> [GIVEN REQUEST] Could you recast these items as a Markdown table with the columns "No." and "Line", numbering each row and leaving out blank lines and the pictures?

> [Text and item location entries]

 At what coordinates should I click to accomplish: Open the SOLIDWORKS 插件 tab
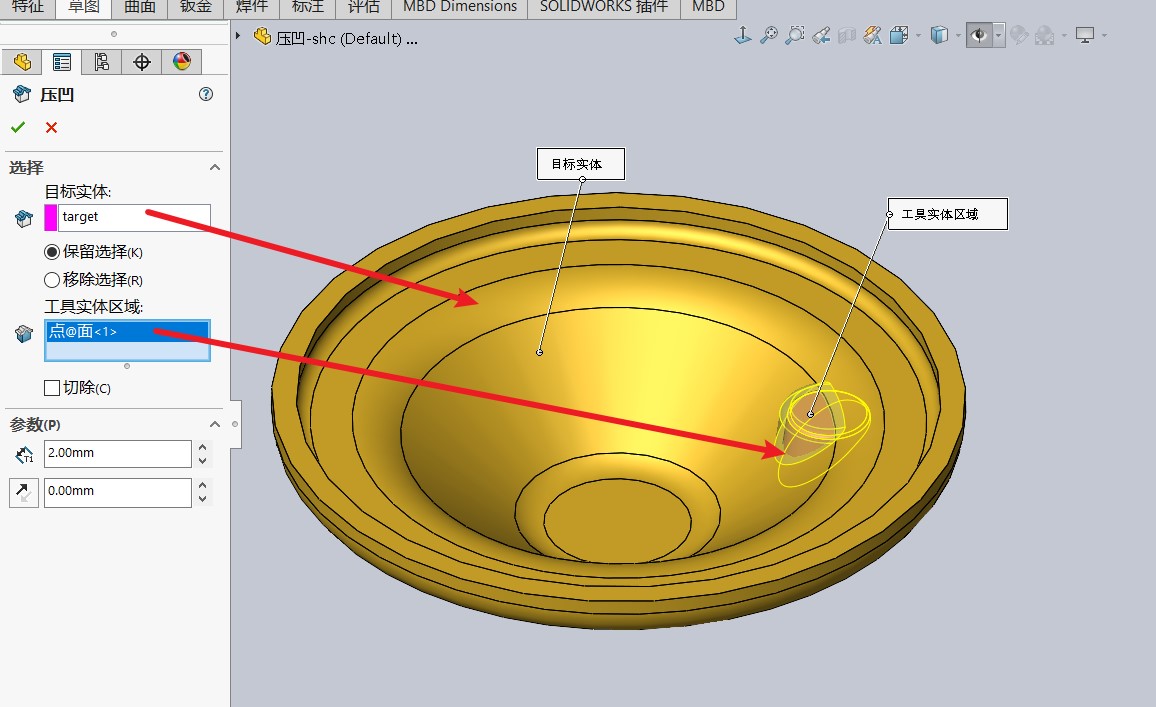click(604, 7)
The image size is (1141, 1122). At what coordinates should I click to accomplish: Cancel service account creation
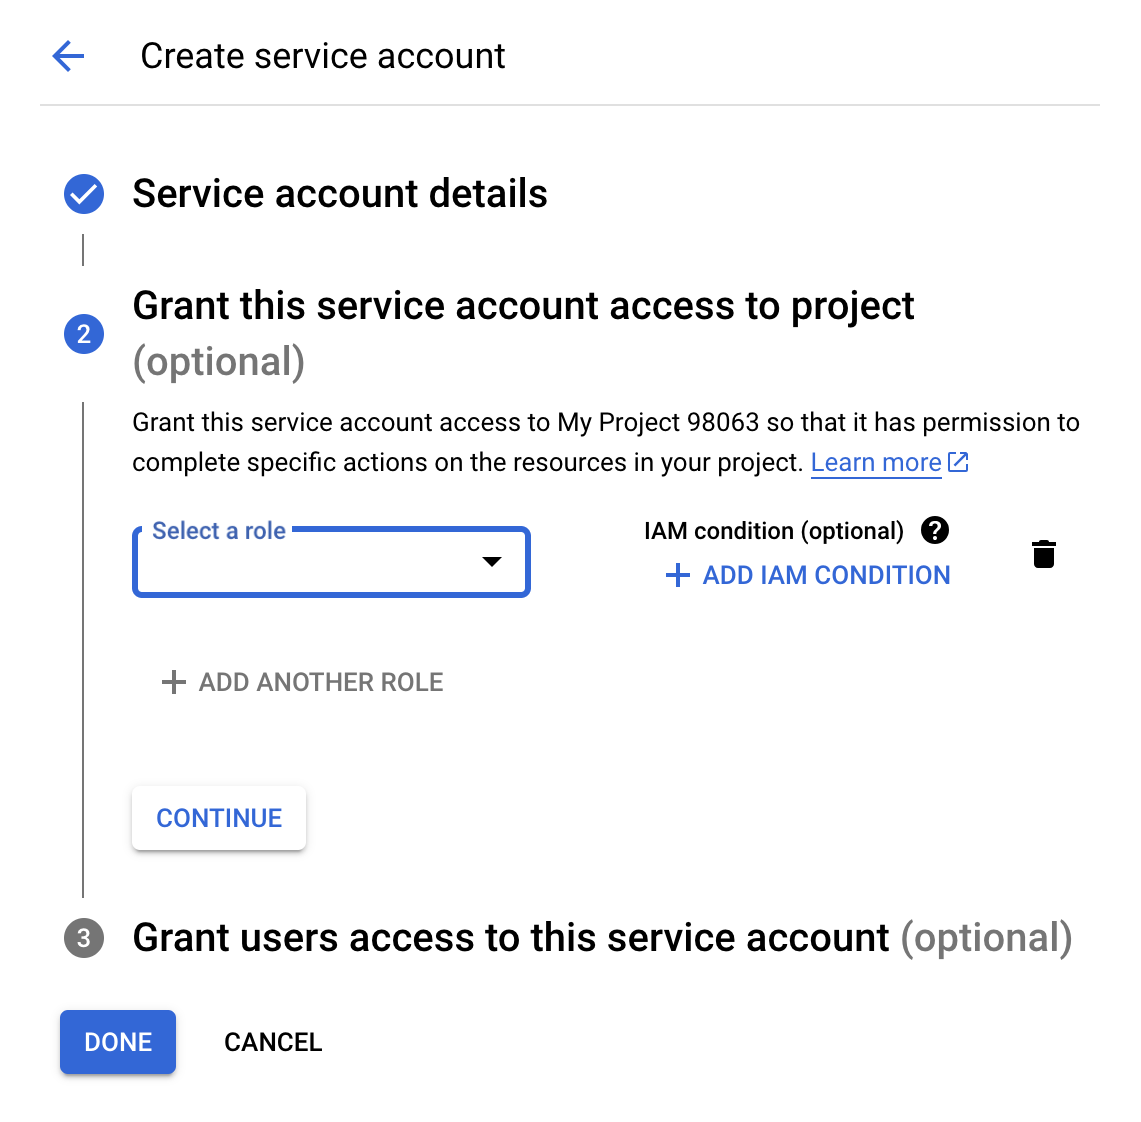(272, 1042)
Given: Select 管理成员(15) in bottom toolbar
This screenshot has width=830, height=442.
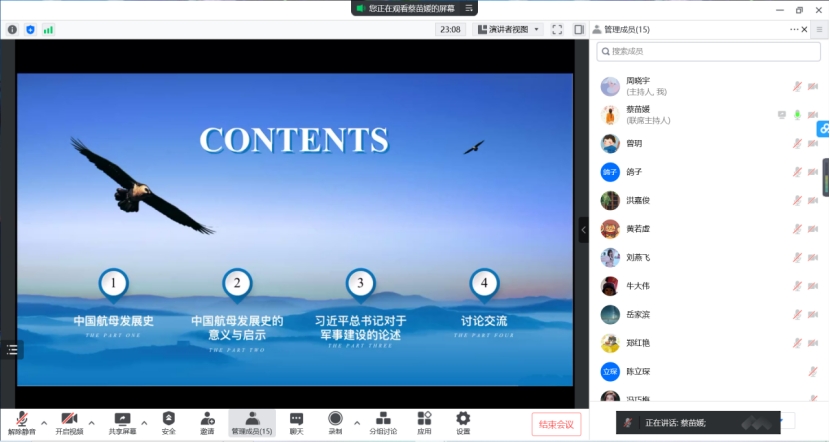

> [CORRECT ANSWER]
| No. | Line |
|---|---|
| 1 |  At what coordinates should I click to accomplish: Open the SOLIDWORKS 插件 tab |
| 2 | click(604, 7) |
| 3 | The image size is (1141, 1122). At what coordinates should I click to accomplish: Cancel service account creation |
| 4 | (272, 1042) |
| 5 | Given: Select 管理成员(15) in bottom toolbar |
| 6 | This screenshot has width=830, height=442. |